Picture 17 David Alexander was a senior adviser to John Howard's government in Australia and is a former economics editor of the Canberra Times who is now resident in the United Kingdom.

PJ O’Rourke once famously recommended the circumcision approach to public spending: you can cut 10 per cent off the top of anything and not affect its essential function.

It was a good point, but with looming cuts to all bar two government departments set to average 25 per cent, or even 33 per cent if defence and schools are partially shielded, it looks less like a little snip and more like heading into Lorena Bobbitt territory.

For a bloated state like Britain, such a level of spending cuts is highly desirable in economic terms, but if cuts of this size in a short time frame are not politically feasible, then the exercise could turn out badly.

The political opposition is going to be ferocious when the gory details of the Spending Review emerge, and the most difficult to manage criticisms for the government are likely to come from its own backbenches, from both parties.

In the face of the looming storms, some in government might be tempted to slacken the deficit reduction schedule to ease the pain, but the pounding to the Government’s economic credibility from such a move would be just as damaging, if not worse.

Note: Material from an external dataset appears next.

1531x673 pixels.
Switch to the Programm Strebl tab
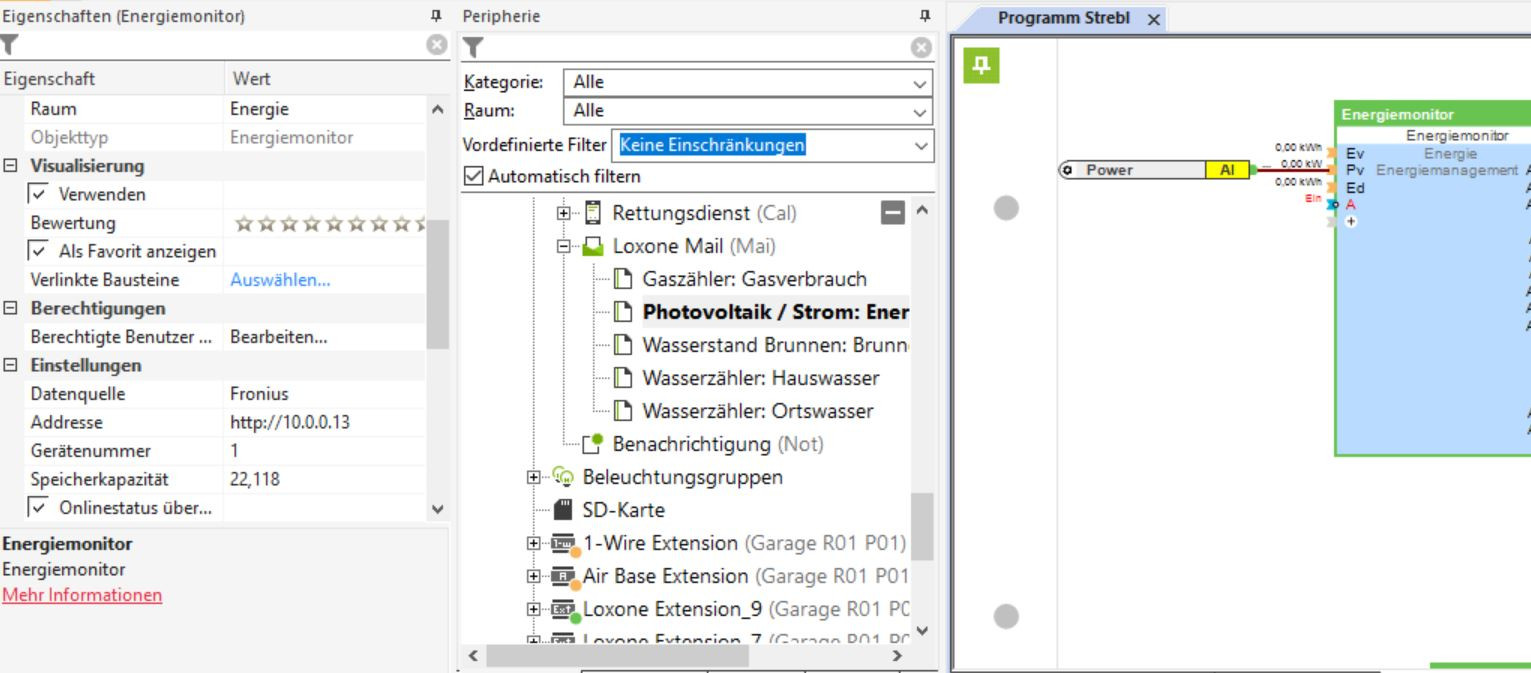[1057, 19]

Finding agreement between the coalition partners on the cuts to make in the Spending Review will be extremely challenging, but if they cannot reach agreement then the coalition government is finished and a period of serious economic and political instability wiould follow.

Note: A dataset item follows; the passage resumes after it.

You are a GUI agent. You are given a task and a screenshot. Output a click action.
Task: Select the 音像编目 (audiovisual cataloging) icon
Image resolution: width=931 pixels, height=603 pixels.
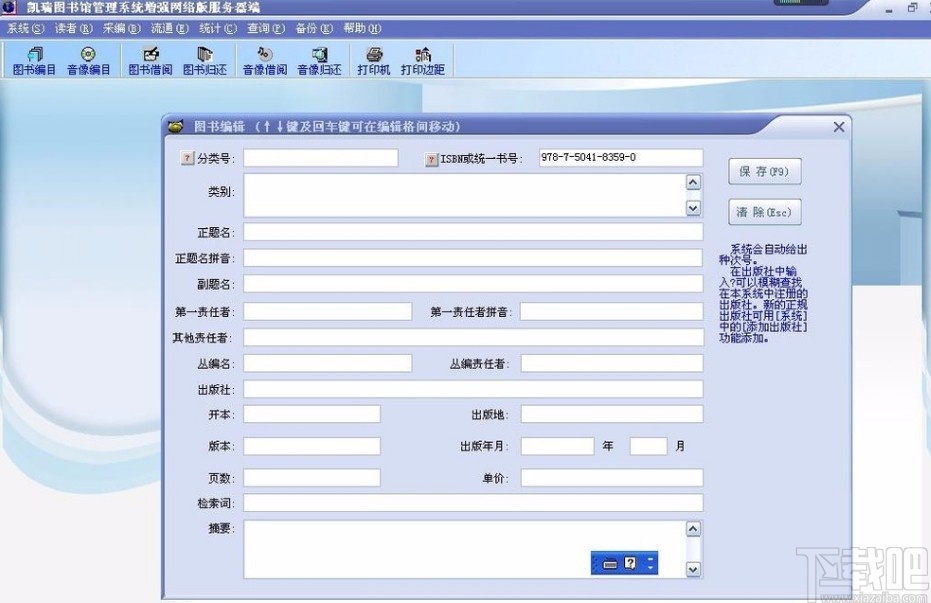click(89, 60)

Clearly there is a strong incentive to look for other ways of saving to take pressure off the radical departmental budget downsizing.

Welfare savings would be economically sound, but would the Liberal Democrats agree to large cuts? Hardly, given the intense internal heat that they are already facing after the emergency budget.

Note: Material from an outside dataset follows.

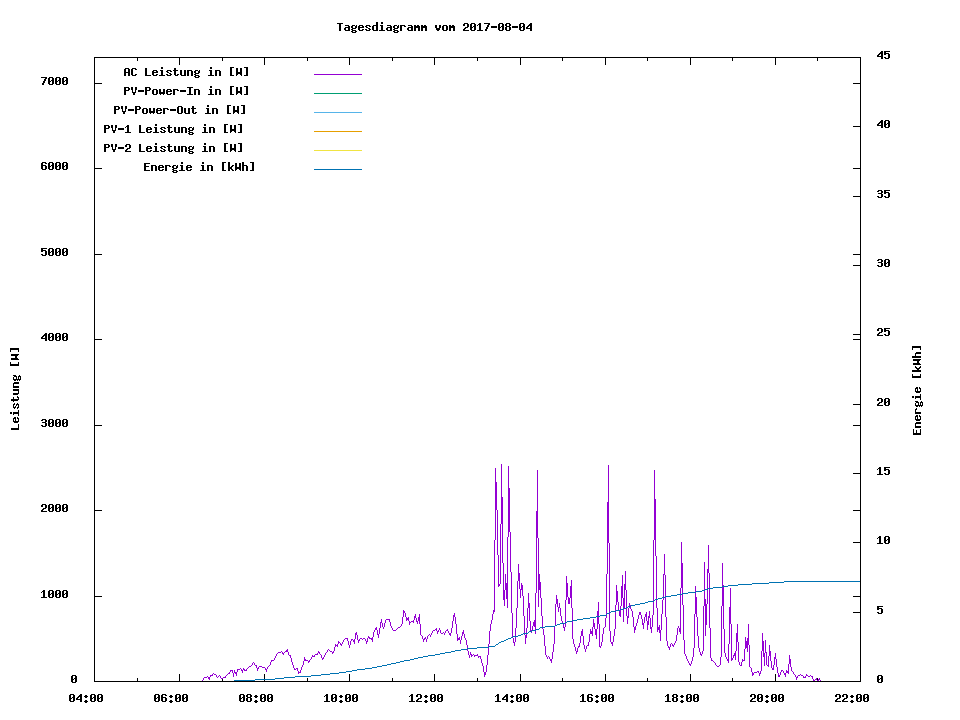
Task: Click the 22:00 label on the time axis
Action: click(x=852, y=698)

The only way the Liberal Democrats could agree to further tough welfare measures is if taxes were raised on higher income earners. But raising tax rates now leads back to the bloated state problem, would look very scrappy, and if such measures cut into middle-income earners the government leadership would face its own revolt from the Conservative Party.

The fundamental problem is that spending cuts are the most effective way to deal with the deficit, but spending cuts on such a scale will tend to have a regressive impact. How to solve this conundrum is the greatest challenge facing the coalition.

The regressive impacts of spending cuts will mean great political difficulties for the Conservatives, but a possibly insurmountable hurdle for the Liberal Democrats.

Nick Clegg has said that progressivity will be assured through future unspecified measures, but what can this mean in practice? The tax options will tempt him as the most Lib Dem friendly way to balance the now famous pain distribution table. The much-studied Canadian deficit reduction included higher taxes on higher income earners, a temporary measure partially intended to act as a signal of fairness.

There is one avenue for significant cost savings that might ameliorate the problem - not popular, but progressive and consistent with conservative philosophy: much tougher means testing and targeting to restrict benefits and entitlements to lower income earners.

Consider the case of Australia, the means testing and targeting capital of the developed world, with the lowest share of transfers going to the wealthiest half of the population of any country in the OECD.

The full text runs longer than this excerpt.